Areas of Outstanding Natural Beauty Attract Premium Prices

13th June 2012

Property prices on the Northumberland coast have seen the second highest increase in a study of the country’s beauty spots. Nationally over the past decade, the average house price in seaside towns rose by 97 per cent, slightly ahead of the 95 per cent increase in the whole of England and Wales.

A recent study by Lloyds TSB analysed house prices throughout England’s Areas of Outstanding Natural Beauty, using Land Registry sales figures for the 12 months to March 2012.

It found that homes in the Northumberland Coast AONB – which stretches from Berwick down to the Coquet estuary and including popular coastal settlements such as Seahouses, Bamburgh, Beadnell, Craster, Embleton, Alnmouth and Warkworth – have increased in price by an average of 124% over the last decade.

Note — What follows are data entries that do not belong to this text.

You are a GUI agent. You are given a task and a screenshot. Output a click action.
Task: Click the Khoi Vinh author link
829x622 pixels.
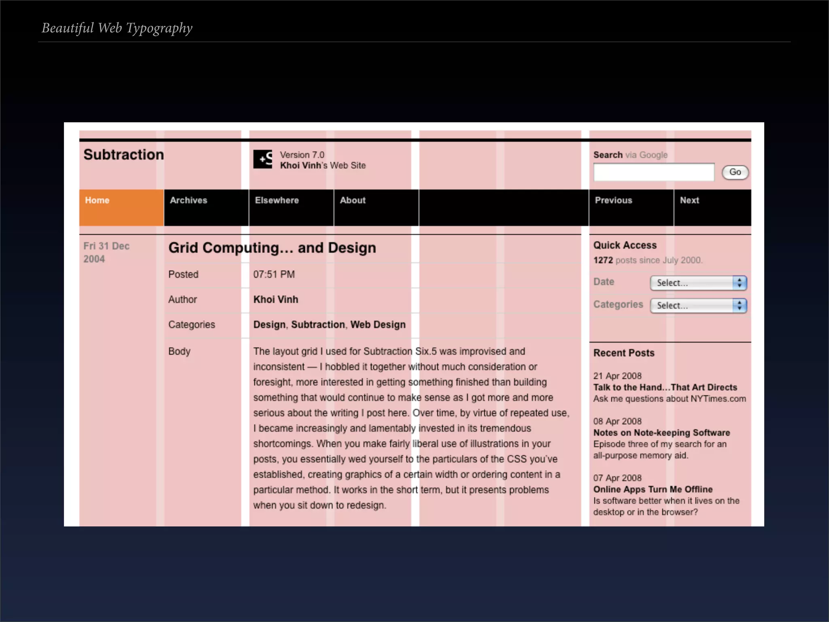pos(276,300)
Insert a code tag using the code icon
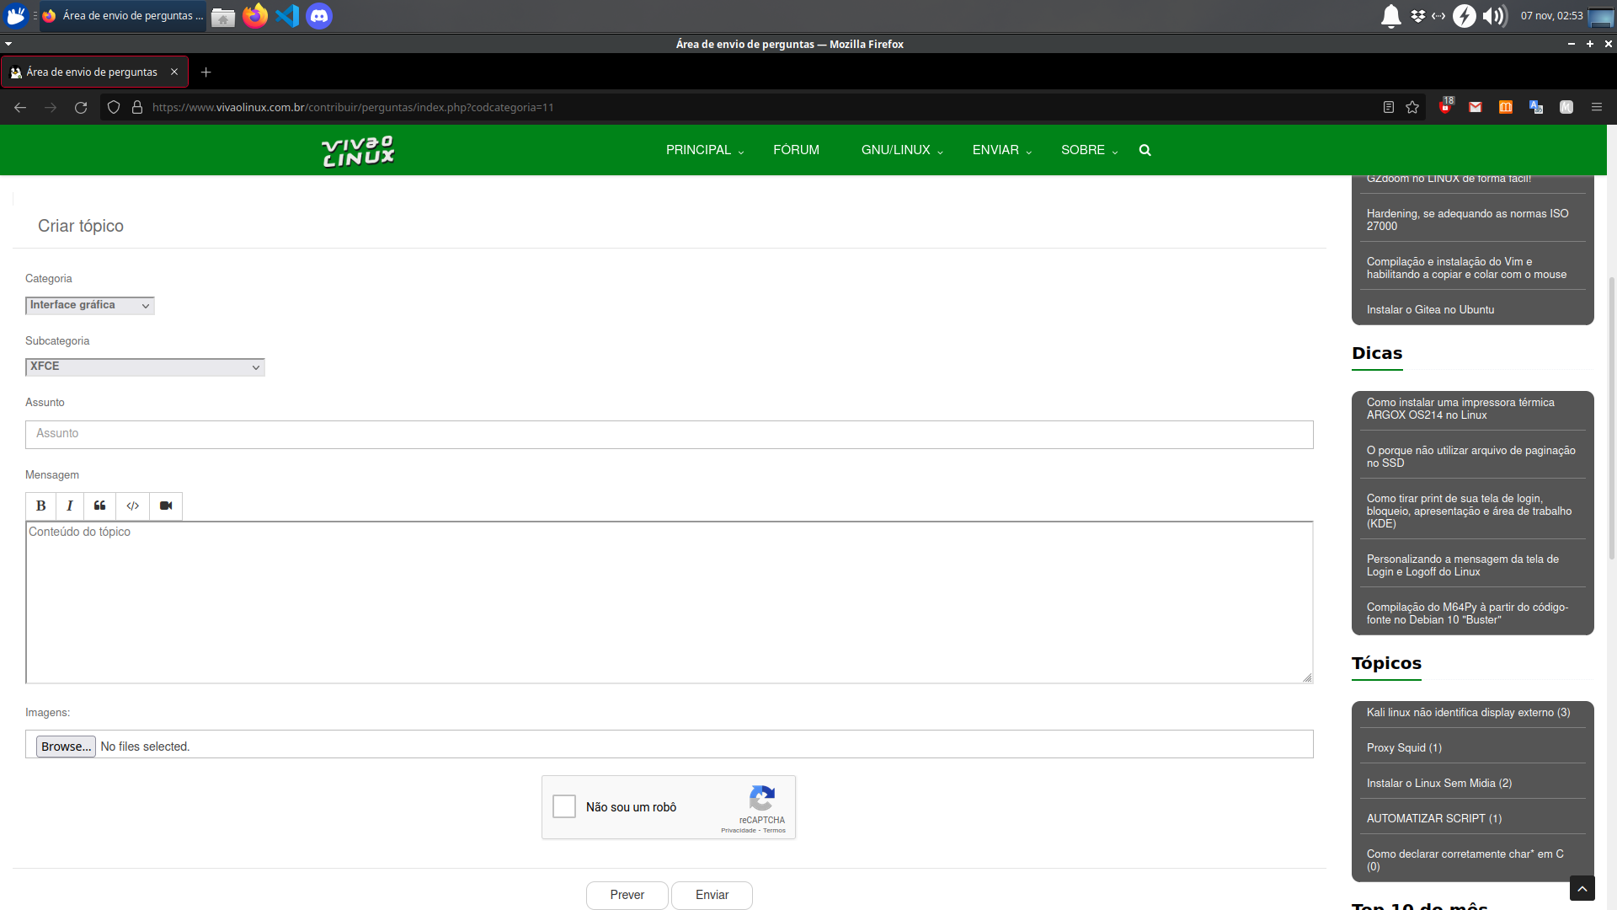This screenshot has width=1617, height=910. [132, 506]
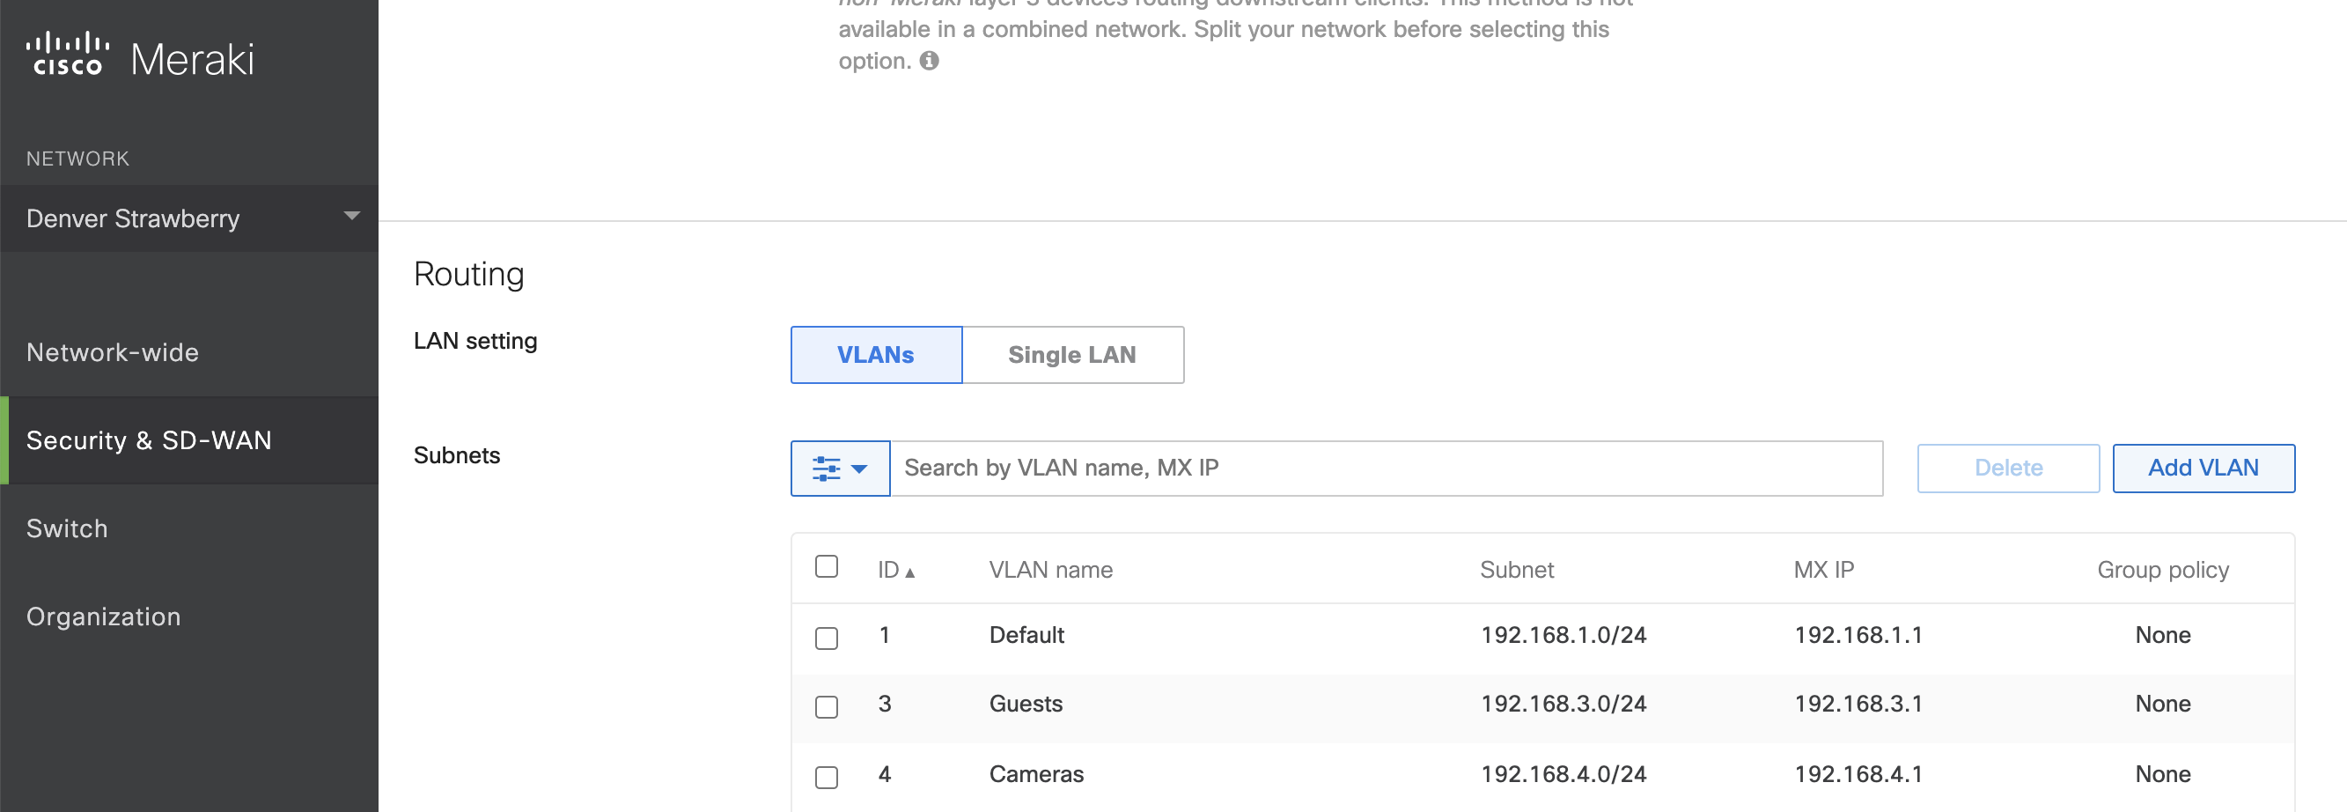Select Security & SD-WAN in the sidebar
The width and height of the screenshot is (2347, 812).
pos(149,440)
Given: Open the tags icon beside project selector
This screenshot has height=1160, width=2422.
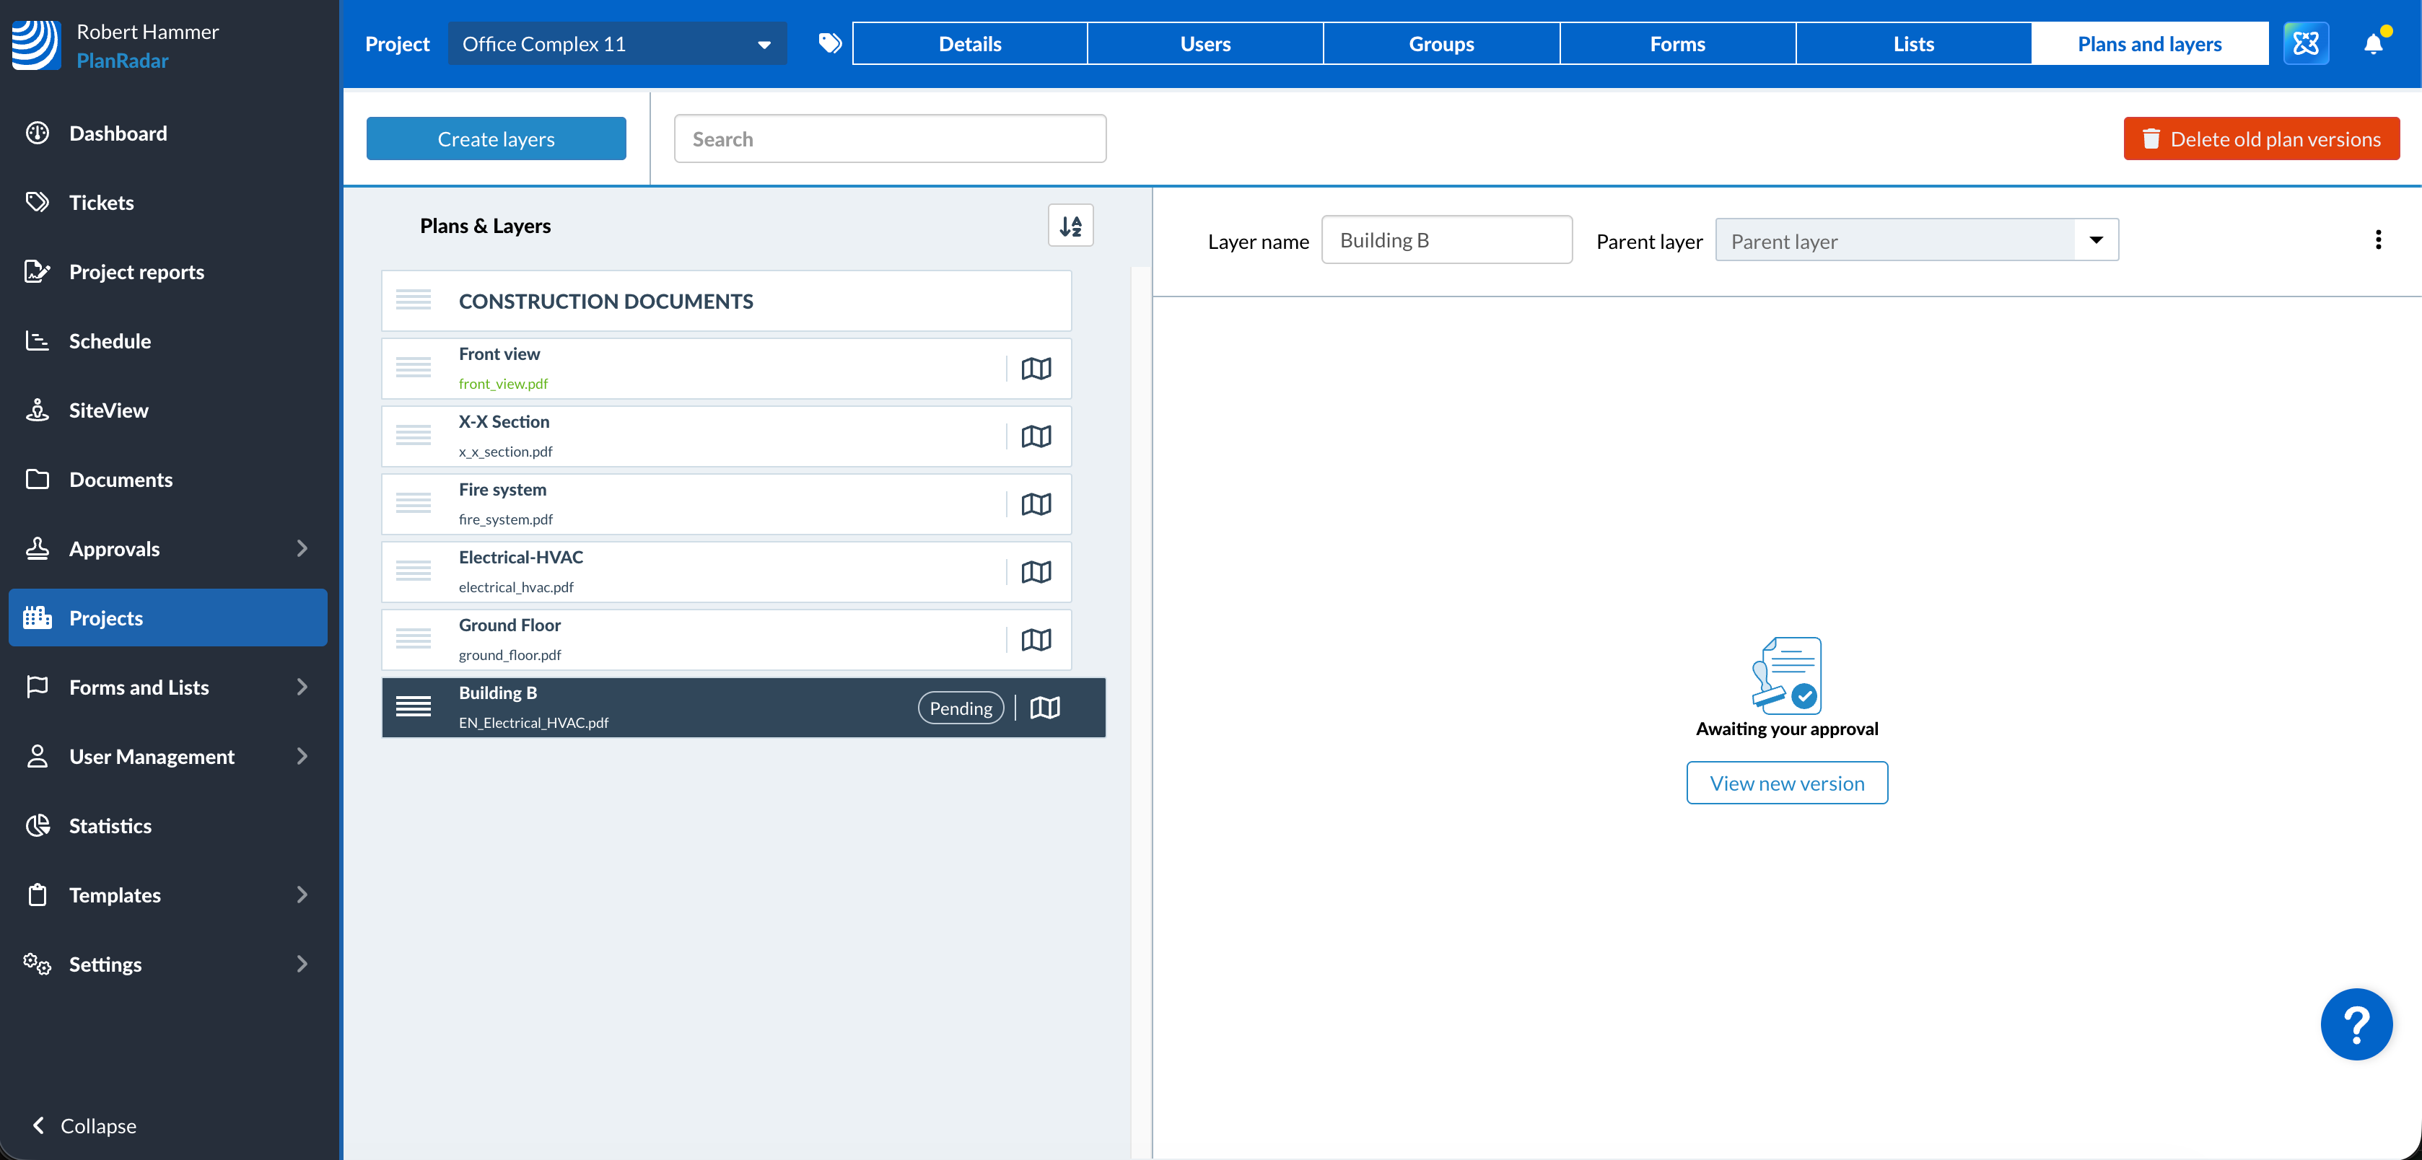Looking at the screenshot, I should click(x=829, y=43).
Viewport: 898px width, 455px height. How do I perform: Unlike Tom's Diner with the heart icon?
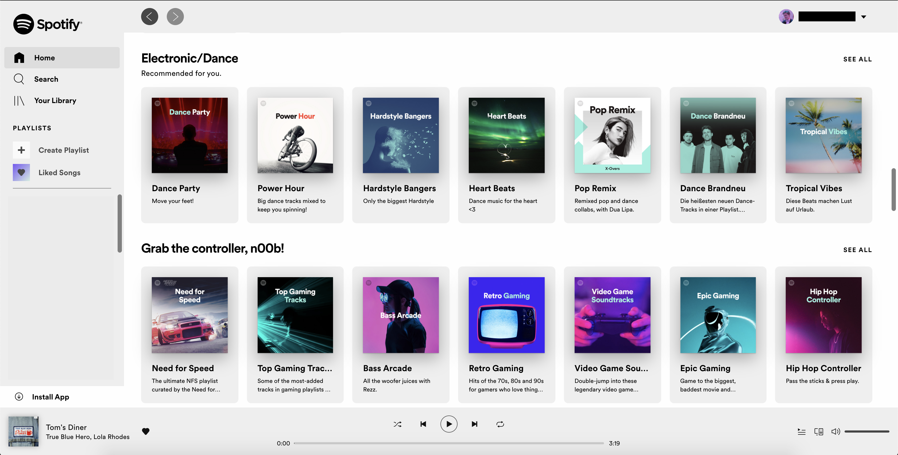[146, 431]
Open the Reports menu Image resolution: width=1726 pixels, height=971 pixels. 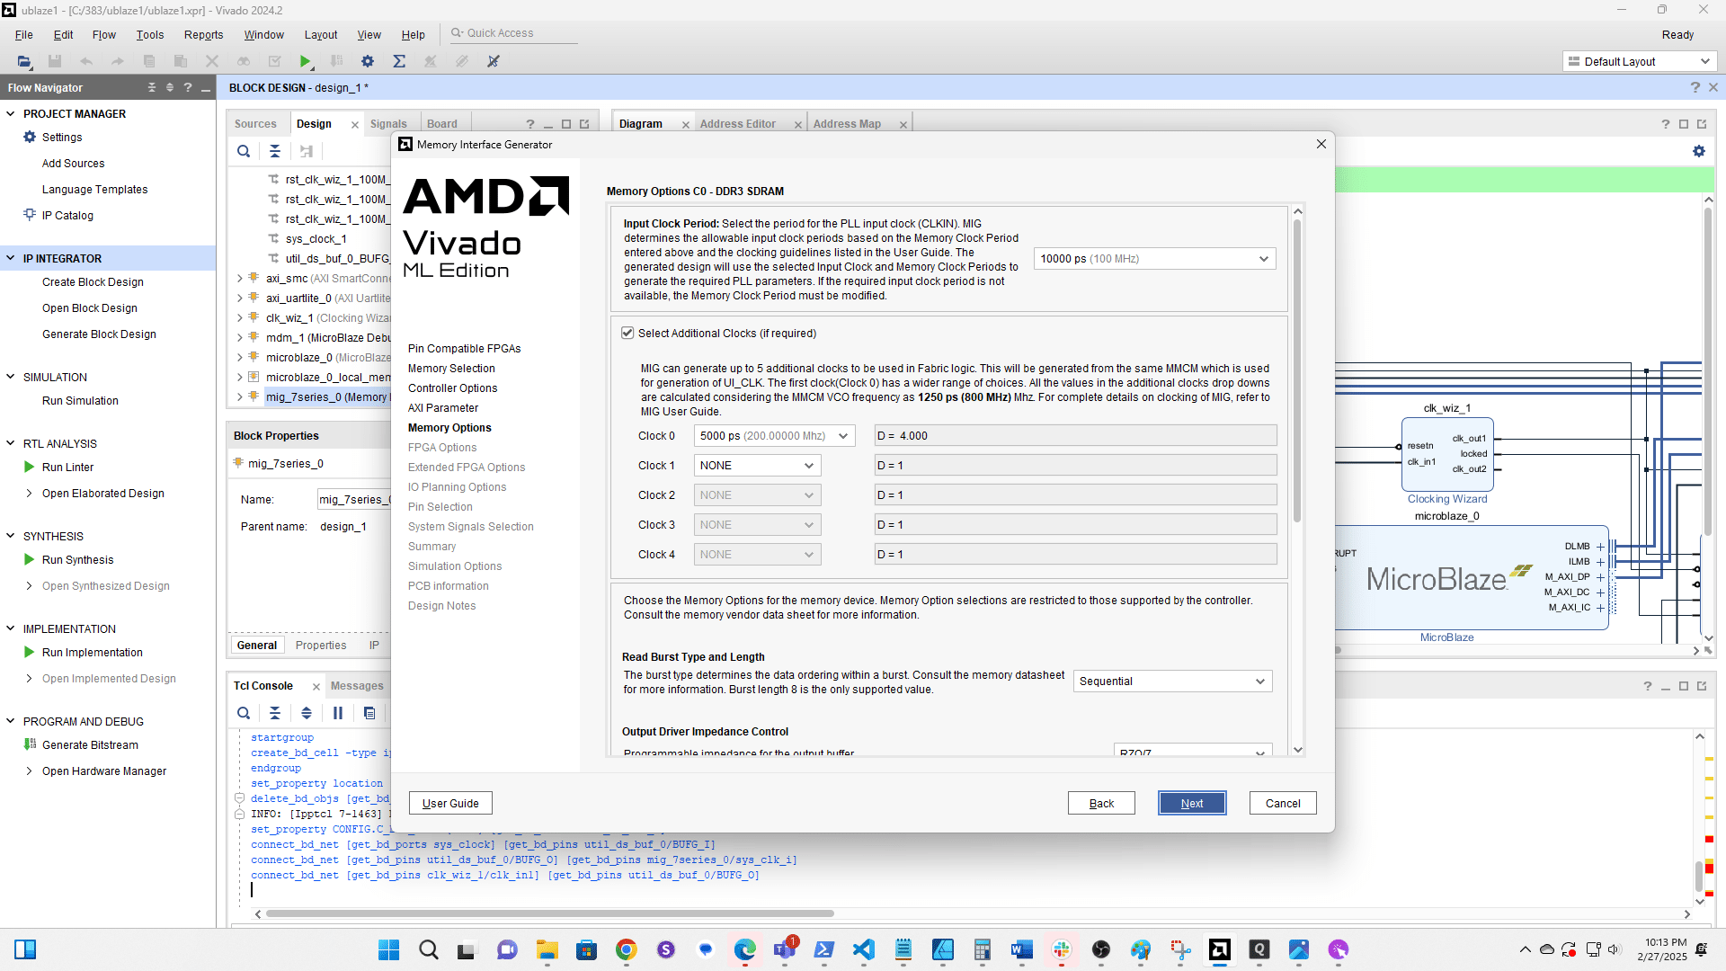(203, 34)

The average is now thought to be £185,376 which is £102,557 more than 10 years ago, putting the area second only behind the Solway Coast AONB in Cumbria in terms of price rises. The North Pennines AONB registered sixth, with an increase of 99%.

Seaham, in County Durham, has recorded the biggest coastal price rise over the past decade with the average house price increasing by almost 183 per cent from £38,443 in 2002 to £108,742 in 2012. Wadebridge and Padstow – both in Cornwall – have seen the next largest rises with increases of 173 per cent and 171 per cent respectively. The average price in Wadebridge is now at £348,986, and £382,806 in Padstow.

But the study’s authors have warned that the housing price rises within areas of outstanding natural beauty has led to “significant affordability difficulties for many of those living and working” there.

Despite the house price rise, the Northumberland coast is still in the “Top 10” of the cheapest beauty spots to live in nationally, currently standing in eighth position. All ten least expensive seaside towns are in northern England. The least expensive town in the survey is Newbiggin-by-the-Sea in Northumberland with an average house price of £75,063.

On average, houses in areas of outstanding natural beauty cost £235,215, with the Surrey Hill the most expensive at £407,568 and the Lincolnshire Wolds the cheapest at £128,608.

The study found that home buyers are willing and will pay a premium of nearly £15,000 to live within an AONB, compared with house prices for the surrounding area. Two thirds of AONBs have a higher average house price than the regions that they are located within, it added.

“Coastal locations and particularly those within Areas of Outstanding Natural Beauty remain very popular places to own property whether it is your main residence or a holiday home” says Stephen McOwan. “Such properties provide a lifestyle that for many is their preferred option, with that all important coastal view, combined with a generally high quality of life, peaceful surroundings and a healthy environment.